Quindi il Papa evidenzia che nel dolore dei fratelli e della casa comune è necessario contemplare il mistero del crocifisso per essere di capaci di dare la vita fino alla fine come hanno fatto i compagni gesuiti dal 1975: quest’anno si celebra il 30.mo anniversario del martirio dei gesuiti dell’Università centroamericana di El Salvador, che spinse padre Kolvenbach a chiedere aiuto ai gesuiti di tutta la Compagnia e molti risposero generosamente. “La vita e la morte dei martiri sono un incoraggiamento al nostro servizio agli ultimi”, rimarca Francesco.
La Compagnia di Gesù fu chiamata fin dall’inizio al servizio dei poveri con una vocazione che sant’Ignazio incorporò nella Formula del 1550. Così i gesuiti si sarebbero dedicati “alla difesa e alla propagazione della fede e al profitto delle anime nella vita e nella dottrina cristiana”, così come “a riconciliare i disperati”, aiutare chi si trova in carcere o in ospedale ed esercitare ogni altra forma di carità. Una tradizione che è arrivata fino ai nostri giorni, osserva ancora Francesco richiamandosi alle parole di padre Arrupe, che intendeva appunto rafforzarla. Avendo fatto esperienza del contatto con il dolore umano, scriveva di aver visto Dio così vicino a coloro che soffrono che in lui si accese il desiderio ardente di “imitarlo in questa volontaria vicinanza” a coloro che il mondo scarta, ricorda il Papa facendo riferimento a quella cultura dello scarto, sottolineata spesso nei suoi discorsi.

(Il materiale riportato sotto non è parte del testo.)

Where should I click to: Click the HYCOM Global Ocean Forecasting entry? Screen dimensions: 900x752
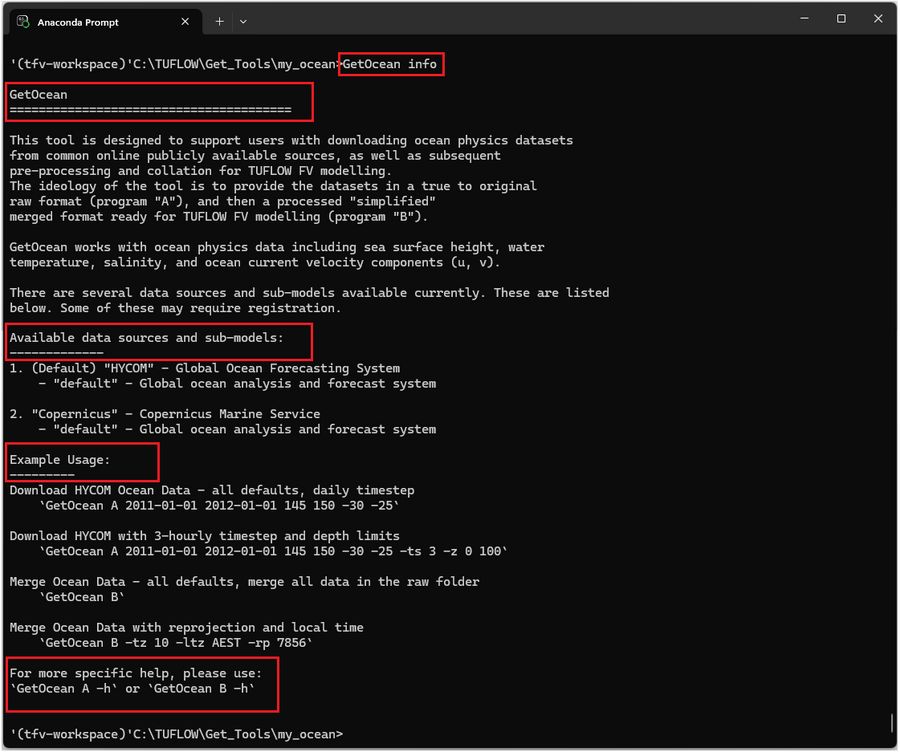point(205,368)
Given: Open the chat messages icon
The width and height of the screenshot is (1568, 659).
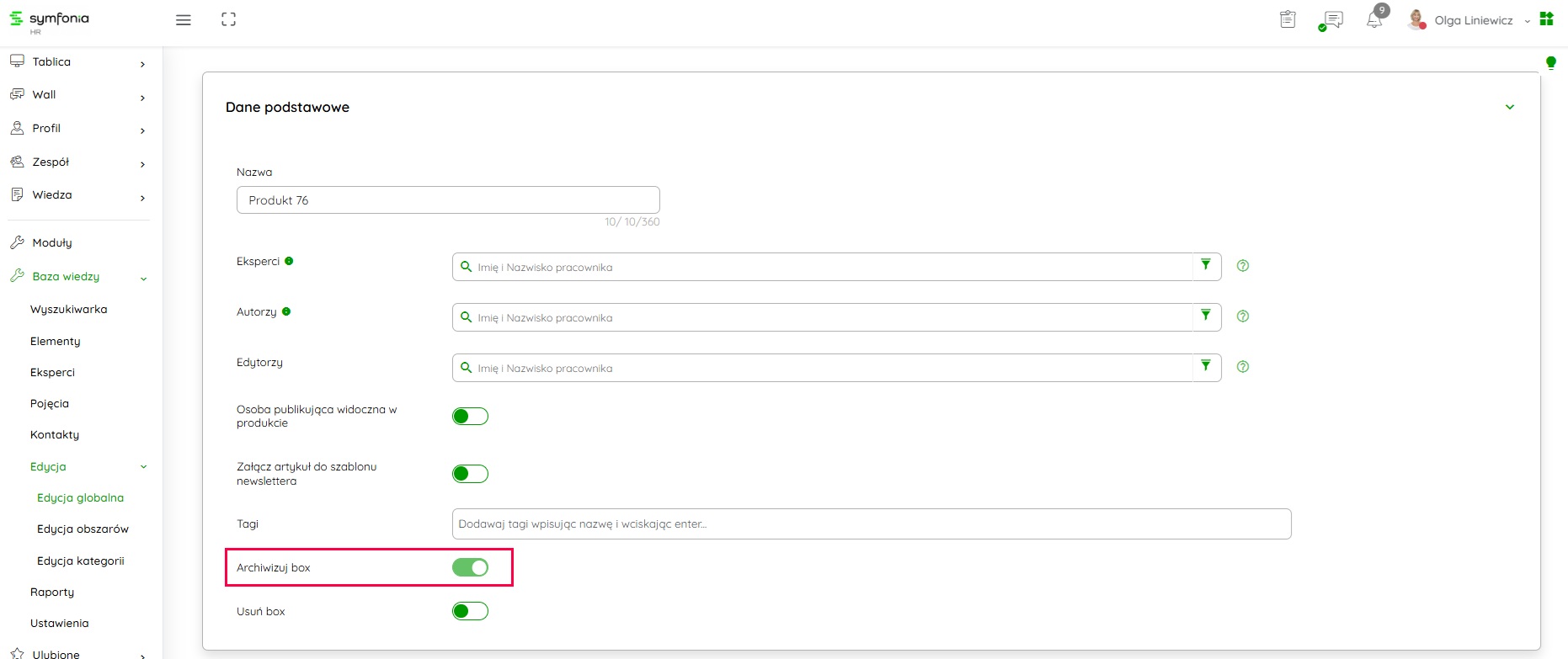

Padre Arrupe era un uomo di preghiera, un uomo che “lottava con Dio ogni giorno”, sottolinea. Per lui proclamare la fede e promuovere la giustizia erano due sfide radicalmente unite in modo tale che quello che era stato fino a quel momento un incarico per alcuni gesuiti doveva convertirsi in una preoccupazione di tutti.
Secondo sant’Ignazio un’ancella, una giovane che serve, assiste la Sacra Famiglia. Per questo il fondatore dei gesuiti esortava a farsi piccoli piccoli e servirli, anche noi, nelle loro necessità. “Questa contemplazione attiva di Dio escluso ci aiuta a scoprire la bellezza di ogni persona emarginata”, evidenzia il Papa che ricorda: “Nei poveri avete trovato un luogo privilegiato di incontro con Cristo” e questo è un “dono prezioso” nella vita del credente. “L’incontro con Cristo tra i suoi prediletti è espressione della nostra fede”, rimarca ancora Papa Francesco. Questa esperienza con gli ultimi della Compagnia ha infatti rafforzato la sua fede, rendendola più compassionevole e più evangelica. In questo modo si è vissuta una trasformazione personale e corporativa, una conversione.
Da qui, l’invito a non smettere di offrire questa familiarità con i più vulnerabili. “Il nostro mondo spezzato e diviso ha bisogno di costruire ponti affinché l’incontro umano permetta a ciascuno di noi di scoprire negli ultimi il bel volto del fratello” la cui presenza richiama la nostra solidarietà. Il Papa conclude il suo intenso discorso con un’immagine: il testamento di Arrupe, là in Tailandia, nel campo dei rifugiati, con gli scartati. “Vi chiedo una cosa: non lasciate la preghiera”, dice ricordando che “fu il suo testamento. Lasciò la Tailandia quel giorno e durante il volo ebbe un ictus. Che questo santino, che questa immagine – auspica – vi accompagni sempre”.